The researchers stopped the study early because the improvement in the treatment group was so dramatic they wanted the placebo group to have the option of getting the same relief. Paller said that the eczema “kept getting better and better with the bleach baths and these baths prevented it from flaring again, which is an ongoing problem for these kids.”

I did enough research so as soon as I got home I decided to give it a try.  I didn’t have anything to lose at this point and the research study made sense.  Doctors typically prescribe antibiotics to patients with inflamed eczema because of bacteria infection.  More than two-thirds of eczema patients show signs of staphylococcus. Since bleach is antibacterial and it’s one of the drivers for flare ups it kinda makes sense.  After my first bleach bath I saw noticeable results almost immediately and I do one every 1-3 weeks or whenever I’m having a flare up.  When I share this story I get the most confusing looks and unusual questions.  “It doesn’t mess up your

“But what about don there *points to vagina*”?”

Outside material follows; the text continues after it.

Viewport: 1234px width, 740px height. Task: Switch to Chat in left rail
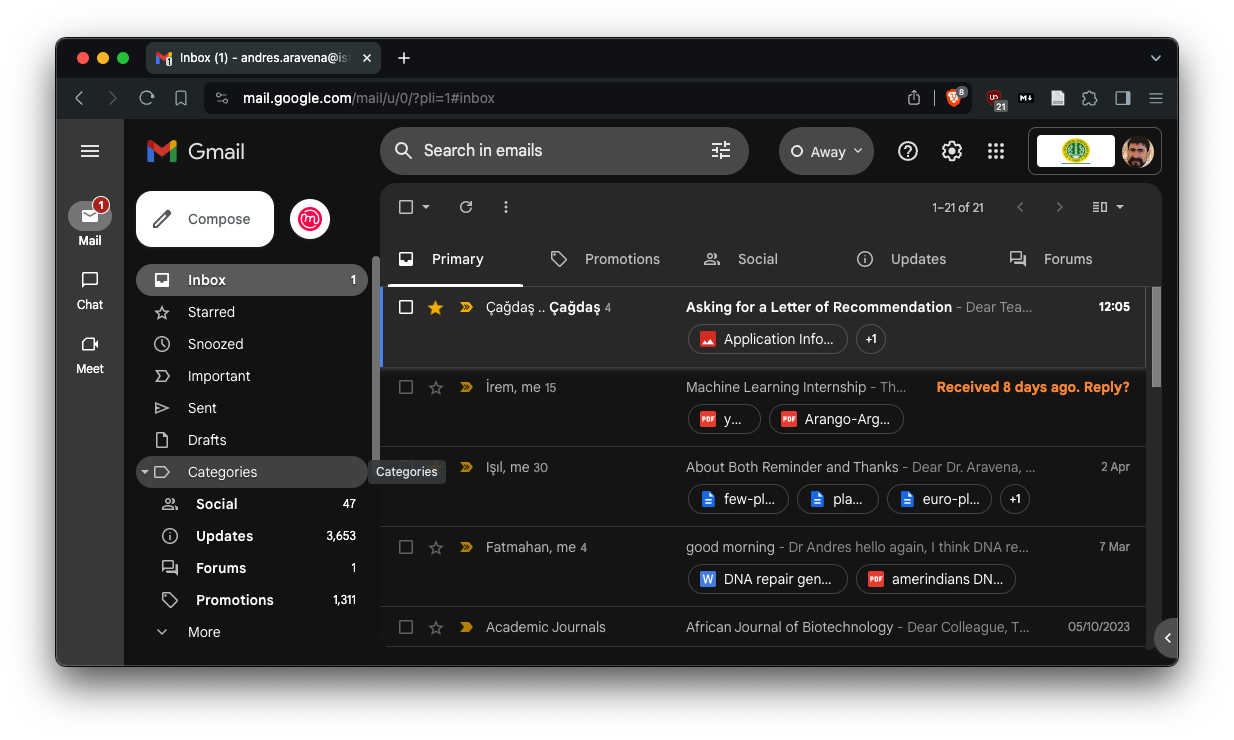pyautogui.click(x=90, y=290)
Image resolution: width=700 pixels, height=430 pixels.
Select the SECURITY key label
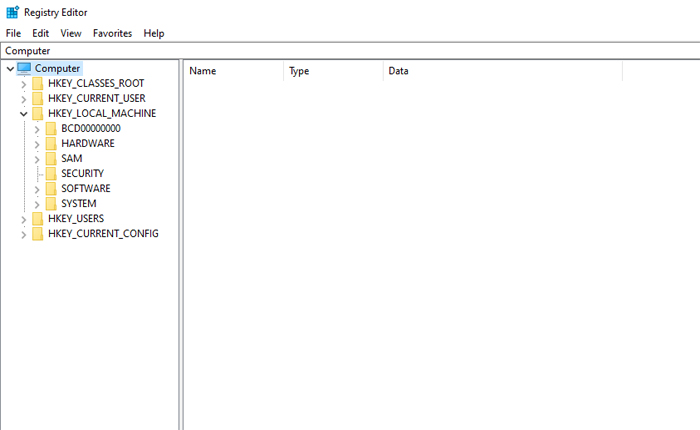point(82,174)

No one asks this questions when it’s time to hit the pool but it somehow makes it into the conversation about eczema.  In case you’re curious- no it doesn’t throw me off balance but it can if you don’t measure the bleach.  It doesn’t make you smell like bleach and avoid concentrated, scented, and splash-free formulas.  For a full tub I use 3 cap fulls and soak for 30 minutes or longer.  I’m a bath girl, I need to soak weekly so it really doesn’t take much time or energy.  I still don’t understand why it took so long for a specialist to recommend bleach baths (or bleach therapy as some call it).  Could it be for financial reason?  Because the study is so new?  Who knows.  What I do know is that it works for my moderate eczema.



For a full bathtub of water, use a half cup of bleach. For a half-full tub of water, add a quarter cup of bleach. For a baby or toddler bathtub, add one teaspoon of bleach per gallon of water.